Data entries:
============================================================

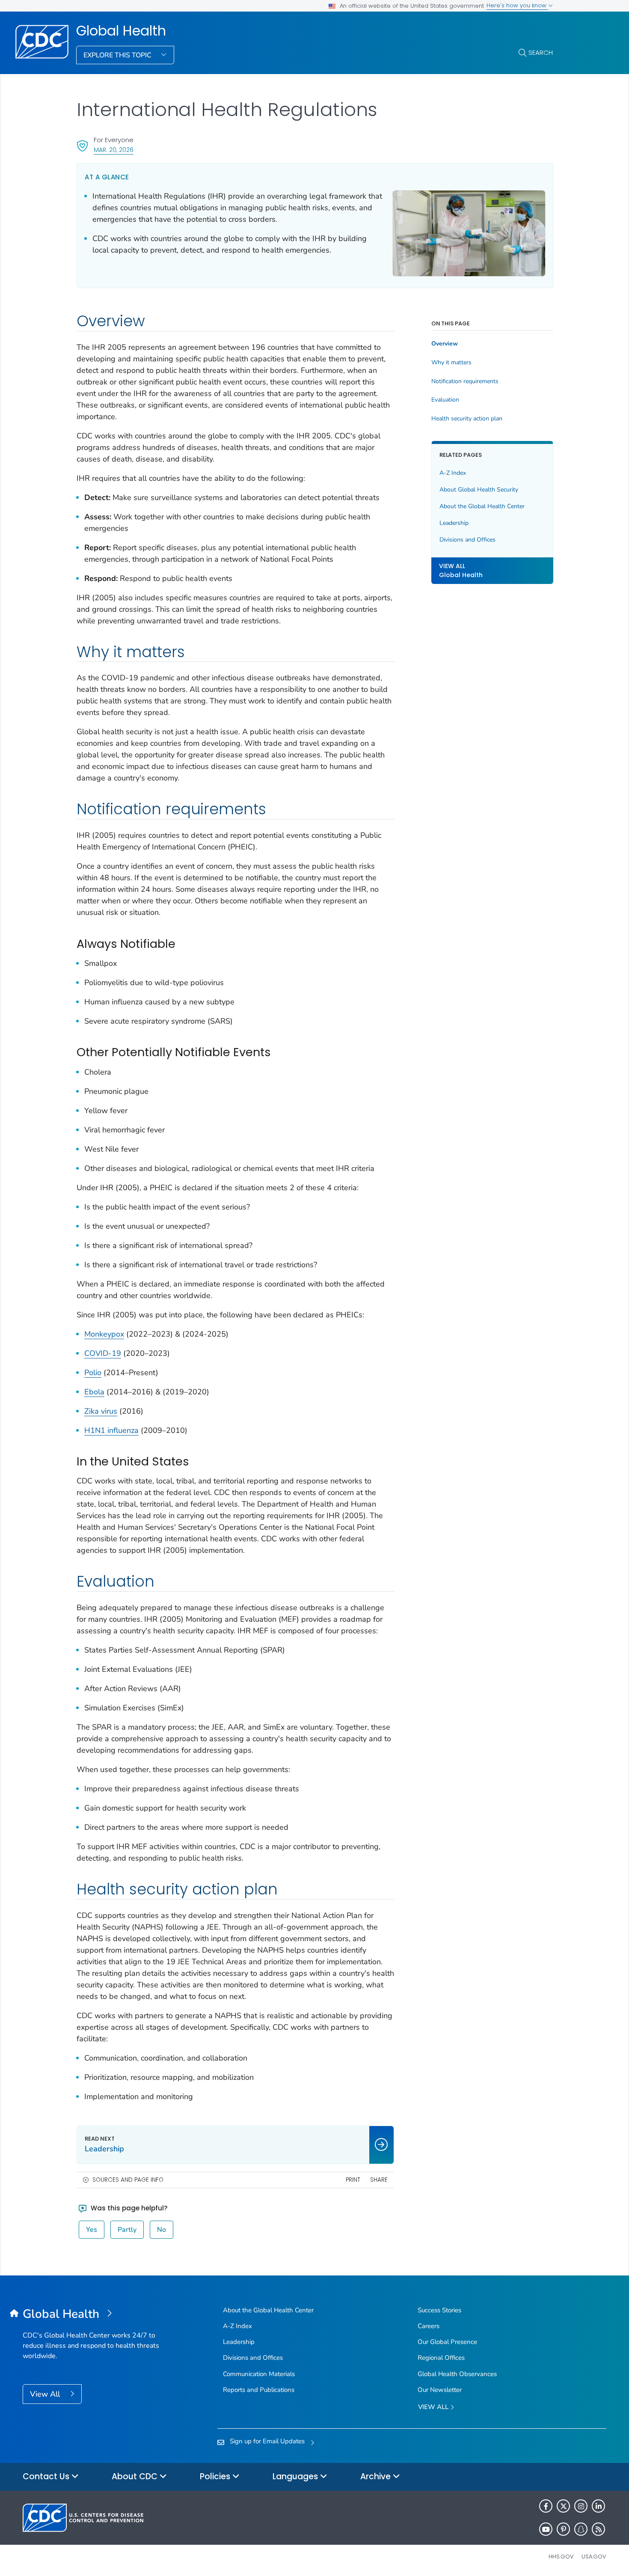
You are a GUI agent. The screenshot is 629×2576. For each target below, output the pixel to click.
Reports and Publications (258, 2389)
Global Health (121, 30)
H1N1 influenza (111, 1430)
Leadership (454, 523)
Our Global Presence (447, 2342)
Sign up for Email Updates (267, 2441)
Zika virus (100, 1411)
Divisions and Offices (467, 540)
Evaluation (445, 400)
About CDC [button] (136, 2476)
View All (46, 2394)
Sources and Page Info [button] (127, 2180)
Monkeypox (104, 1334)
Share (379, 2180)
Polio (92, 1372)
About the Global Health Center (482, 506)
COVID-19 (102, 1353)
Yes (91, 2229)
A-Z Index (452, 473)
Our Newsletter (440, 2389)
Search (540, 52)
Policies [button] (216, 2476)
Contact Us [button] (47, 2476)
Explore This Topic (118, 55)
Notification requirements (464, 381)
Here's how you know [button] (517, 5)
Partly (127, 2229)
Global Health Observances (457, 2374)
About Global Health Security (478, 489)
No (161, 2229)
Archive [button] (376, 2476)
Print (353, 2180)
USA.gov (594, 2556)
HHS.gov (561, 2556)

============================================================

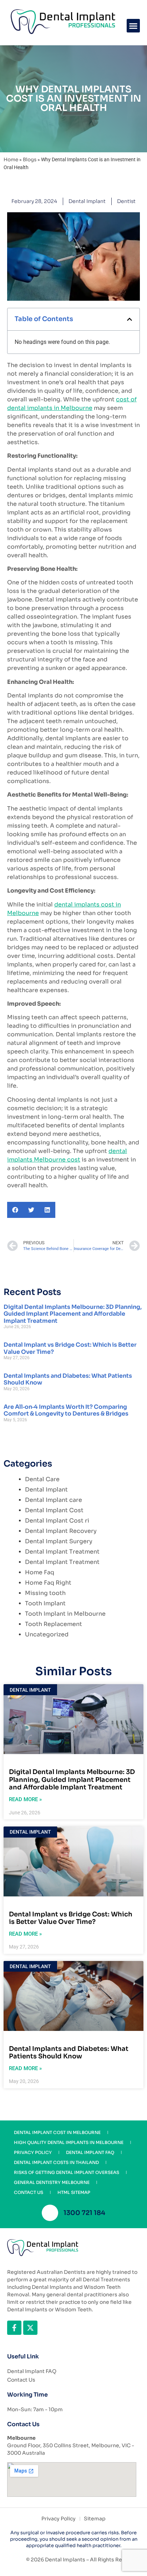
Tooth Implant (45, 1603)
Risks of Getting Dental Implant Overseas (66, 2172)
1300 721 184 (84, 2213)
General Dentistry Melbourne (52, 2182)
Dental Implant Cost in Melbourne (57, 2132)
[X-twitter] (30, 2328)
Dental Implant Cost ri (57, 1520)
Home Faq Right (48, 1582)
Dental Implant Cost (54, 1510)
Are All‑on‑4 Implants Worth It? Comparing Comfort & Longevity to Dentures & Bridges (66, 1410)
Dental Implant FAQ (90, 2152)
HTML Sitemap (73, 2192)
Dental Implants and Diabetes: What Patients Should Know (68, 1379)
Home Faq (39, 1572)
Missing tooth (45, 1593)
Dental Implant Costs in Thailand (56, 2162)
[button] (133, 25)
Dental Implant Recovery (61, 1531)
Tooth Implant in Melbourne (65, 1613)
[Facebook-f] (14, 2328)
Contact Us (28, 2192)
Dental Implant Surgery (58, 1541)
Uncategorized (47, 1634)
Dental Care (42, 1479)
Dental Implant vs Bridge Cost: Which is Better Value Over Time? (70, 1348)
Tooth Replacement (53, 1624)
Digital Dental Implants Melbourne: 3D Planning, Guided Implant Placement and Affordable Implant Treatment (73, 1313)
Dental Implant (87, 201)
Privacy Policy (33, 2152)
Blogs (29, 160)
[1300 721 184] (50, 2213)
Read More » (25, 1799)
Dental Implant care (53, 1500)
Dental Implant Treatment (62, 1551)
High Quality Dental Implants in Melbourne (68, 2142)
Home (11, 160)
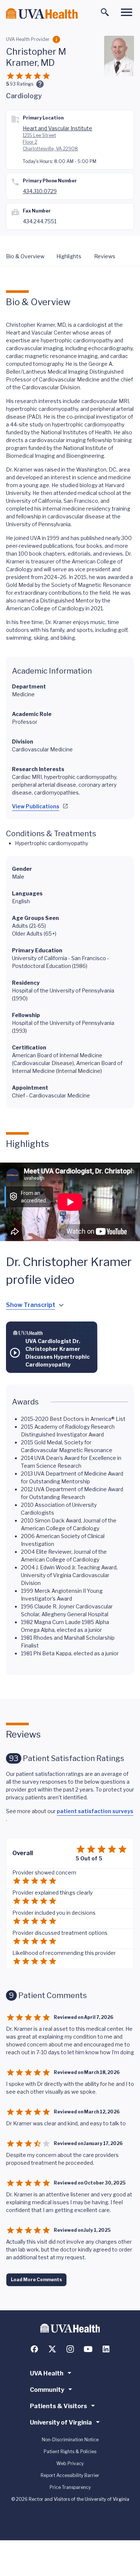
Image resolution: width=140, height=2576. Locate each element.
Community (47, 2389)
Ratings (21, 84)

============================================================

> _TASK_: Extract from the records above the lines from the one containing "About the Global Health Center (482, 506)" to the one containing "HHS.gov (561, 2556)", both lines included, exactly as they appear and with nothing else.

> _SOLUTION_:
About the Global Health Center (482, 506)
COVID-19 (102, 1353)
Yes (91, 2229)
A-Z Index (452, 473)
Our Newsletter (440, 2389)
Search (540, 52)
Policies [button] (216, 2476)
Contact Us [button] (47, 2476)
Explore This Topic (118, 55)
Notification requirements (464, 381)
Here's how you know [button] (517, 5)
Partly (127, 2229)
Global Health Observances (457, 2374)
About Global Health Security (478, 489)
No (161, 2229)
Archive [button] (376, 2476)
Print (353, 2180)
USA.gov (594, 2556)
HHS.gov (561, 2556)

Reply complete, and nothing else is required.